ABOUT THIS EXERCISE - Exactly as they appear, restate the lines of the material, from the first through the one containing "[button] (477, 2572)".

DATA SHOWN -
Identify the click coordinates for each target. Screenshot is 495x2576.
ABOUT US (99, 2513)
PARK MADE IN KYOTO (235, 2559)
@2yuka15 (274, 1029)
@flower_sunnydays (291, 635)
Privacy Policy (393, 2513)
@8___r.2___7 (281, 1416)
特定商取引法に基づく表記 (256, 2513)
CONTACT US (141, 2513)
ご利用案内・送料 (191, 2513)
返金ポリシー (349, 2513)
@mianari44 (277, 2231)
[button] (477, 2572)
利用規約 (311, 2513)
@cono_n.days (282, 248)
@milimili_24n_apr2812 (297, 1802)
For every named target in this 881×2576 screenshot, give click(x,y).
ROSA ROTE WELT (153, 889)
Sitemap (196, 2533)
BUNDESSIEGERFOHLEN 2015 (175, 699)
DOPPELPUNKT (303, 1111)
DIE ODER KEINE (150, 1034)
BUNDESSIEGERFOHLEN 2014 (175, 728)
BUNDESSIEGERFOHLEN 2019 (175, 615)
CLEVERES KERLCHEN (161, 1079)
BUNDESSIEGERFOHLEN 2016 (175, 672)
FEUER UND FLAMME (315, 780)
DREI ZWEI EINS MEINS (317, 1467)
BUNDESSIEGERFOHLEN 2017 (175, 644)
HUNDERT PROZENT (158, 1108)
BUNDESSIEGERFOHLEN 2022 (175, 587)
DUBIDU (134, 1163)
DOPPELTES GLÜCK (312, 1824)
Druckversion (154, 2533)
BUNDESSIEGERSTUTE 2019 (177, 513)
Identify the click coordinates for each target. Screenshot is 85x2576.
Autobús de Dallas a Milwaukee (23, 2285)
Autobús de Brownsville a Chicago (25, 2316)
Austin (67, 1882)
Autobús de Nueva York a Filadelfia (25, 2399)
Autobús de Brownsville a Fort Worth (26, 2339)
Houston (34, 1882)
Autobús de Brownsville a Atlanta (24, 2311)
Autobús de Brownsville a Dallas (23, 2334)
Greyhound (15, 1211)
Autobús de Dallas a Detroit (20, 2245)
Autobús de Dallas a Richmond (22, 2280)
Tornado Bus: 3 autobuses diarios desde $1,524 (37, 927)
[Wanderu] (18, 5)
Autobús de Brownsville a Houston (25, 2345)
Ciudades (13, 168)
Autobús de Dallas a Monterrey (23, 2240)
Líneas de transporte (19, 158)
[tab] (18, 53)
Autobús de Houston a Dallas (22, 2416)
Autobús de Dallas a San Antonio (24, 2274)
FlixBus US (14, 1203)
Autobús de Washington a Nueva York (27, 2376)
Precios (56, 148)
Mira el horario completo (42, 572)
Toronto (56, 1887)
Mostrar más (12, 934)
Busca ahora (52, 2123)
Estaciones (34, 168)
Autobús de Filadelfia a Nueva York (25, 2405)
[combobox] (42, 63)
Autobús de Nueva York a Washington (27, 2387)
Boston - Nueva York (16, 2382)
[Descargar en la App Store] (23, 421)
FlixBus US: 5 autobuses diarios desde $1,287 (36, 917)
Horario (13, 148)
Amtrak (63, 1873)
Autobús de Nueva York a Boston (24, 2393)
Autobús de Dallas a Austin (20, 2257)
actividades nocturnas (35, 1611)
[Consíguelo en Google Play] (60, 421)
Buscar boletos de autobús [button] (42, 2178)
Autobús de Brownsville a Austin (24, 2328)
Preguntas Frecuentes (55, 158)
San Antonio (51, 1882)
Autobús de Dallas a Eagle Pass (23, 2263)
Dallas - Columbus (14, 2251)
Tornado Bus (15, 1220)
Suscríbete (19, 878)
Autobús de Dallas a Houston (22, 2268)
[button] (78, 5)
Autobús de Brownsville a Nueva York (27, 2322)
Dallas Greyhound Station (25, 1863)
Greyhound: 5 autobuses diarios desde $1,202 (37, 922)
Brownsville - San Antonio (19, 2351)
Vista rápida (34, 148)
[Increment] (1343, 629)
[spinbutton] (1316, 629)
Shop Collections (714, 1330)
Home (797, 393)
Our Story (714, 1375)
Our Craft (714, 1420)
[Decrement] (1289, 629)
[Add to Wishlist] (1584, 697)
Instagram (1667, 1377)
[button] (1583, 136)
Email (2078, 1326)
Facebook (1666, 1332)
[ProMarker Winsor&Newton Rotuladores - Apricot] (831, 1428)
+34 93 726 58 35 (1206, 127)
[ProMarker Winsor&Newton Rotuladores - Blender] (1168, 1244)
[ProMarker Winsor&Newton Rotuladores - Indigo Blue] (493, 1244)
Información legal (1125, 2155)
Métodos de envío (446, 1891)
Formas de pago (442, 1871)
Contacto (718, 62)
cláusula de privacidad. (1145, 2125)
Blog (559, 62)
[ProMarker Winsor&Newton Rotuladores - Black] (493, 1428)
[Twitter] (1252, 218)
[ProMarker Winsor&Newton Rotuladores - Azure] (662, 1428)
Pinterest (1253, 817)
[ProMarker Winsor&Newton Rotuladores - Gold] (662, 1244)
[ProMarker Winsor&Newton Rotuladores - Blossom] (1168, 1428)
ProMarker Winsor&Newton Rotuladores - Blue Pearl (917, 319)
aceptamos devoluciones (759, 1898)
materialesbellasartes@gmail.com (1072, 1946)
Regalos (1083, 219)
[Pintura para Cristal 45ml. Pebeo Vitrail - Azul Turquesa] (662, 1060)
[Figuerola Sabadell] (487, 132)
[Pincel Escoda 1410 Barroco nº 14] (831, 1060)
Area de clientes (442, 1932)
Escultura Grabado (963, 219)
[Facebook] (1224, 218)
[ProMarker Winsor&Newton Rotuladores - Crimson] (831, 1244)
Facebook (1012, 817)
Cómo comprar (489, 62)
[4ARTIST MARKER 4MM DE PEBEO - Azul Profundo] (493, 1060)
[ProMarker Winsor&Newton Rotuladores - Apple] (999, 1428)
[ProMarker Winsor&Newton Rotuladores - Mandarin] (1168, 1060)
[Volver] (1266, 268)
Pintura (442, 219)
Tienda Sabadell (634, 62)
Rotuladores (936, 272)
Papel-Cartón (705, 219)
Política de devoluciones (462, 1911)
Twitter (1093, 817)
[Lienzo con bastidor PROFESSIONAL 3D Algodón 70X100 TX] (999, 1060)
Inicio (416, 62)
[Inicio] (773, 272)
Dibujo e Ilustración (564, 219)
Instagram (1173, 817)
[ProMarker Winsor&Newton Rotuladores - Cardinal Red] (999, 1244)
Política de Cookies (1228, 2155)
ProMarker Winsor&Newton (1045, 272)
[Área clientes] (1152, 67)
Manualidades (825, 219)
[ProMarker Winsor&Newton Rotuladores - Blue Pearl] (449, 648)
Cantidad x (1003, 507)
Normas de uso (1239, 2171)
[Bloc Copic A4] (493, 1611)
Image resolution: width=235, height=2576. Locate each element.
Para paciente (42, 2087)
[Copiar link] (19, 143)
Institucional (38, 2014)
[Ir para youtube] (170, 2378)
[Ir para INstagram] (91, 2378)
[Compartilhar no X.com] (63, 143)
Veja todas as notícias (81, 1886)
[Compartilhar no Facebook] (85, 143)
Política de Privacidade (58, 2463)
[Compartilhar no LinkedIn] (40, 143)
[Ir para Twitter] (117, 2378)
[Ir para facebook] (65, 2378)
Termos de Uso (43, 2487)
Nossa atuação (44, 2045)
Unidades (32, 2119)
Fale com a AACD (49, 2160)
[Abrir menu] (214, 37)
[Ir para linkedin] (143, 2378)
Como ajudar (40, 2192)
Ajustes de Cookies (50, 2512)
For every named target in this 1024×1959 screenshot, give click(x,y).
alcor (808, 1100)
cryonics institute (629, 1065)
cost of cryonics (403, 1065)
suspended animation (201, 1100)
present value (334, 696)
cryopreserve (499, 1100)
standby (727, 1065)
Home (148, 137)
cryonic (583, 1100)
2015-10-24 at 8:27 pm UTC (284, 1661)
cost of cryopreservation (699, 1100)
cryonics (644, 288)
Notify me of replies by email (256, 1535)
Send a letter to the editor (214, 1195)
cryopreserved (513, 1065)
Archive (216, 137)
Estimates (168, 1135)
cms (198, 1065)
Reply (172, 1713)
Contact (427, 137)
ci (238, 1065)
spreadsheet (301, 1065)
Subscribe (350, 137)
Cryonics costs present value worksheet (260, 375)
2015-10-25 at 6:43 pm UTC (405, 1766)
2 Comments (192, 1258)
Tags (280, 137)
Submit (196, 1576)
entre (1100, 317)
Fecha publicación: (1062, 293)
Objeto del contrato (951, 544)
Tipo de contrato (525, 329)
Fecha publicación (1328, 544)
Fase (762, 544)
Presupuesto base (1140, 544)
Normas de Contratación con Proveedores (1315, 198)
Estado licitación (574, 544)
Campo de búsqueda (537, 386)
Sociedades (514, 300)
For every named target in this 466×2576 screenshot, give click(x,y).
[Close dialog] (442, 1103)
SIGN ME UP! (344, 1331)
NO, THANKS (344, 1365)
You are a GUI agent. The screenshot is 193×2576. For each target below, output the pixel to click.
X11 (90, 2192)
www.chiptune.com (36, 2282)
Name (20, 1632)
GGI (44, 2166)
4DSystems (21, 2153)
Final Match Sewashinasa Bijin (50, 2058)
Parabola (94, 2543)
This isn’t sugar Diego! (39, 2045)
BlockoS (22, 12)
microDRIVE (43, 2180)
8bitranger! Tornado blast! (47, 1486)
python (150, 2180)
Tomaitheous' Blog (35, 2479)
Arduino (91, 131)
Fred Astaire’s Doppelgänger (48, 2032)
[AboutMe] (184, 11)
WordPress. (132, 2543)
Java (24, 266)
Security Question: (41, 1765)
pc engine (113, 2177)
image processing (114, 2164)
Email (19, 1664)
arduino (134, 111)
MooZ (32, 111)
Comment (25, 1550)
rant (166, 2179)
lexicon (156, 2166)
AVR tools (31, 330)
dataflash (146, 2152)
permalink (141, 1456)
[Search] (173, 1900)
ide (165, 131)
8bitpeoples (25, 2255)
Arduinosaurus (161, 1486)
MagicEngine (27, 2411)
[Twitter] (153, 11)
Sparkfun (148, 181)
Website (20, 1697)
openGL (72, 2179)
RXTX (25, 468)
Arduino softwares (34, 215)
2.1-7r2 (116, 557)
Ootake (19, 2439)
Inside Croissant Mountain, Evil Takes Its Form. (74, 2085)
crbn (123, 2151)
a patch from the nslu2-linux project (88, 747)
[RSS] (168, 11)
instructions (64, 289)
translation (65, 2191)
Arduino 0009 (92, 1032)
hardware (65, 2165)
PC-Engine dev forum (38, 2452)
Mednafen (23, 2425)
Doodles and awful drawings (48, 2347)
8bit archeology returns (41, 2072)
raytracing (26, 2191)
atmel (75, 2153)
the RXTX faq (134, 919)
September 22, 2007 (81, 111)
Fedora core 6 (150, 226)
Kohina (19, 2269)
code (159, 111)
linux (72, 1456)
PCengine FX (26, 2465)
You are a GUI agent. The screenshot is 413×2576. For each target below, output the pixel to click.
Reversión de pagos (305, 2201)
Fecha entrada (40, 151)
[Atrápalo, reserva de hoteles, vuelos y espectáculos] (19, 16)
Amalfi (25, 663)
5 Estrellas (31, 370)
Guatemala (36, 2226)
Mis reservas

YOUR SOLUTION -
Identify the click coordinates for each target. Screenshot is 495x2576.
ABOUT US (99, 2513)
PARK MADE IN KYOTO (235, 2559)
@2yuka15 (274, 1029)
@flower_sunnydays (291, 635)
Privacy Policy (393, 2513)
@8___r.2___7 (281, 1416)
特定商取引法に基づく表記 (256, 2513)
CONTACT US (141, 2513)
ご利用案内・送料 (191, 2513)
返金ポリシー (349, 2513)
@mianari44 (277, 2231)
[button] (477, 2572)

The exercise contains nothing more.